**Problems and tasks**:
1 > Rewrite the Hacker News thread about LLM hallucination from "https://transformer-circuits.pub/2025/introspection/index.ht..." up to and including "unproven way sure.", swapping "quibble" for "argue".
2 > Pick up the Hacker News thread about LLM hallucination where it stops and continue it.

**Excerpted text**:

◆ ◆ ◆ ◆ ◆ ◆ ◆

Hacker News new | ask | show | jobs
by 2ndorderthought 47 days ago
LLMs "hallucinate" because they are stochastic processes predicting the next word without any guarantees at being correct or truthful. It's literally an unavoidable fact unless we change the modelling approach. Which very few people are bothering to attempt right now.

Training data quality does matter but even with "perfect" data and a prompt in the training data it can still happen. LLMs don't actually know anything and they also don't know what they don't know.

https://arxiv.org/abs/2401.11817

2 comments

> they also don't know what they don't know

they sort of do tho:

https://transformer-circuits.pub/2025/introspection/index.ht...

I won't quibble even though I likely should. Have to remember this is HN and companies need to shill their work otherwise ... Yes.

I will play along and assume this is sound. 10-40% +/- 10% is along the lines of "sort of" in a completely unreliable, unguaranteed and unproven way sure.

◆ ◆ ◆ ◆ ◆ ◆ ◆

**Records supplied**:

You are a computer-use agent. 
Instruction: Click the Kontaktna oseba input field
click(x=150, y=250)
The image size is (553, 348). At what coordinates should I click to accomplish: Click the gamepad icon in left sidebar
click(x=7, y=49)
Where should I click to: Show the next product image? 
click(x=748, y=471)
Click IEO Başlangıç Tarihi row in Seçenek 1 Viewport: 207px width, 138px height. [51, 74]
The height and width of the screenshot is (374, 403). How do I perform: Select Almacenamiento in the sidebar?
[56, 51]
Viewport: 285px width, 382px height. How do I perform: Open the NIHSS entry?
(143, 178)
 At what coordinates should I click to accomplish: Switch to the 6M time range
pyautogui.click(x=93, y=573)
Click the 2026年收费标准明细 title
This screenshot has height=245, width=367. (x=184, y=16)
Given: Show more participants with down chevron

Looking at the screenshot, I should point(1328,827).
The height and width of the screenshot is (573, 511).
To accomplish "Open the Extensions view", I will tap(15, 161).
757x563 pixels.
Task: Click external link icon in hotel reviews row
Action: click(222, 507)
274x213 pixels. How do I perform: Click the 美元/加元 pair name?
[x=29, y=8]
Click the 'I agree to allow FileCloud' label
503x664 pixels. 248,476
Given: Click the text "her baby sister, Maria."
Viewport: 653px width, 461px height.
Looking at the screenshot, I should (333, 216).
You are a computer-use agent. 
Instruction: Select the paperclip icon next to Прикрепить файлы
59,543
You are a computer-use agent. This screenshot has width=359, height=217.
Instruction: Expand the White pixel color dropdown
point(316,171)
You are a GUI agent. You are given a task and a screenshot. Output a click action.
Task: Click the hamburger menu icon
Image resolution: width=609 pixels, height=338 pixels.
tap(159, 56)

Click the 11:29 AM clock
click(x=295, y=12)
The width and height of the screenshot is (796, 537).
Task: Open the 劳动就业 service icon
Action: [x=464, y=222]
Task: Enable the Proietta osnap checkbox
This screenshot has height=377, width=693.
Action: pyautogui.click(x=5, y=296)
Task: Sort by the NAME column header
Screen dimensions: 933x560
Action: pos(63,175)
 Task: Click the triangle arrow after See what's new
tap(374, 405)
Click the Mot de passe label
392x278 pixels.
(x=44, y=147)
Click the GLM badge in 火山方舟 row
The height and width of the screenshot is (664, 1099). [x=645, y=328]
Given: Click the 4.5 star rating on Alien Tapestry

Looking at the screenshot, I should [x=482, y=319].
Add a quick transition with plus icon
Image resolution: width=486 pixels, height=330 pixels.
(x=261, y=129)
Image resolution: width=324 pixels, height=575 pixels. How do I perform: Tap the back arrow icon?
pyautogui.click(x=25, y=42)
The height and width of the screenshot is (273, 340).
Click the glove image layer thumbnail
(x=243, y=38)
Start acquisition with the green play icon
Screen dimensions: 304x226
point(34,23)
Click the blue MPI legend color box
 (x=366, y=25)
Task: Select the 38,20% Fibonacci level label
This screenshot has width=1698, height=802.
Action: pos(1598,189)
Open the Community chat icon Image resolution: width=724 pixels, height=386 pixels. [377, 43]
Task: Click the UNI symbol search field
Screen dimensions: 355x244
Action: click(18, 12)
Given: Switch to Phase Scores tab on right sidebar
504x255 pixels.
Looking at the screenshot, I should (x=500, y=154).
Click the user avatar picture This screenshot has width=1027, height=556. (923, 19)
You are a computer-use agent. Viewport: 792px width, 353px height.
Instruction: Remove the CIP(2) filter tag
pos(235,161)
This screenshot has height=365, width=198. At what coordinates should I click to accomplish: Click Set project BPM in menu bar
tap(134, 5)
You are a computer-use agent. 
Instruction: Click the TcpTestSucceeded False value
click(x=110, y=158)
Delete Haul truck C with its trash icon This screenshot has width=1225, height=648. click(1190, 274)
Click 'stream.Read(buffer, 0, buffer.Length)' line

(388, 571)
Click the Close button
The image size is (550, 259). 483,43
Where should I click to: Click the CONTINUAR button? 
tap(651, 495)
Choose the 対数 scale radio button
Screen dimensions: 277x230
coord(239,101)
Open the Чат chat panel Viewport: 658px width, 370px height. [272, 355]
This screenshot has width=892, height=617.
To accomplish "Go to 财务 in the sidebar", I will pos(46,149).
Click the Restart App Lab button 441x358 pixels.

◆ ◆ ◆ ◆ ◆ ◆ ◆

**Outputs in order**:
1 >
https://transformer-circuits.pub/2025/introspection/index.ht...

I won't argue even though I likely should. Have to remember this is HN and companies need to shill their work otherwise ... Yes.

I will play along and assume this is sound. 10-40% +/- 10% is along the lines of "sort of" in a completely unreliable, unguaranteed and unproven way sure.

2 >
That’s not the only issue. They also have the problem that they’re built to always give an affirmative answer and to use authoritative wording, even when confidence is low. If they were trained to answer “I don’t know” instead of guessing, they’d hallucinate a lot less, but nobody seems to want that.

It calls to mind the issue of search engines that refuse to return “0 results found” anymore. Now they all try to give you related but ultimately incorrect results.

To me, that feels like gaslighting. It’s like if you ask someone to buy cheddar cheese at the store and they come back with mozzarella, and instead of admitting that the store was out of cheddar, they try to convince you that you actually really want mozzarella.

> If they were trained to answer “I don’t know”

If they were trained that an answe of "I don't know" was an acceptable answer, the model would be prone to always say "I don't know" because it's a universally acceptable answer.

It's a better answer even if it does "know".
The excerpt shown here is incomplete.